* **EXERCISE DESCRIPTION**: Scan the entries that follow and copy out every line containing "Given".

* **SOURCE INFORMATION**:

- Opening Delimiter -

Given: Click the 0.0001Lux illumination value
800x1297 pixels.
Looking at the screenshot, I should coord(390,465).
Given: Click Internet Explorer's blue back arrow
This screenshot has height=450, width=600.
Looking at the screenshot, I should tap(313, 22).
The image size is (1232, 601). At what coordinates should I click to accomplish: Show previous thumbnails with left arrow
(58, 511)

- Closing Delimiter -
- Opening Delimiter -

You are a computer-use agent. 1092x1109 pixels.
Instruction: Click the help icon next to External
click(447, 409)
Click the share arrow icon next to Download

- Closing Delimiter -

* **ANSWER AREA**:
Given: Click the 0.0001Lux illumination value
Given: Click Internet Explorer's blue back arrow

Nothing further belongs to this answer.